De certo modo, o estudo mostra que nossa capacidade de livre-arbítrio fica parcialmente comprometida quando há um vício fortemente enraizado. A questão é que a indústria de jogos também sabe disso - e tira proveito da situação.
Um exemplo triste e real do que é apontado no estudo também é descrito no livro, com a trajetória da dona de casa Anne Bachmann. Ela desenvolveu um vício profundo em jogos ao encontrar um cassino como válvula de escape para problemas familiares. A compulsão por jogos trouxe dívidas imensas, mas as perdas não eram suficientes para lhe fazer parar. Cientes da assiduidade dela em apostas, os cassinos começaram a "mimá-la" como forma de mantê-la por perto. Davam passagens aéreas com direito a acompanhantes, estadias em hotéis caros e tudo mais que uma vida luxuosa pudesse oferecer.
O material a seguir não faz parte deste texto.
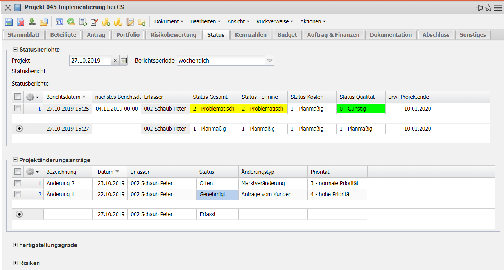504x270 pixels.
Task: Click the notebook with pencil toolbar icon
Action: click(129, 22)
Por mais que racionalmente ela tivesse intenção de parar, sempre acabava cedendo aos anseios, jogou até perder uma herança de US$ 1 milhão e ainda acabou endividada.
Por mais que alguns hábitos sejam difíceis de serem abandonados, a primeira decisão é entender que existe um problema e que acabar com ele vai demandar um enorme esforço. E parte dele é entender que o mercado não quer que você abandone seus hábitos nocivos - se eles estiverem te fazendo consumir mais.
Se você tem algum tipo de vício ou compulsão, preste atenção não só nas mudanças que você precisa fazer em sua rotina para se ver livre deles, mas também nos estímulos que estão lhe dando. Se você é uma pessoa consumista e quer parar com as compras por impulsão, não vai adiantar somente deixar de passar diante da vitrine durante o período de liquidação. Pare de acompanhar a loja favorita nas redes sociais, cancele a newsletter que recebe deles, retire seu endereço do cadastro das lojas.
Esse é só um exemplo simples, mas basta observar com calma o seu entorno para perceber que os estímulos para que você continue cometendo os mesmos erros estarão por perto. De início, pode não ser fácil mudar hábitos enraizados. Mas a recompensa depois de alcançar o resultado será muito mais satisfatória do que o pequeno "prêmio neuroquímico" que você recebe a cada vez que alimenta um vício.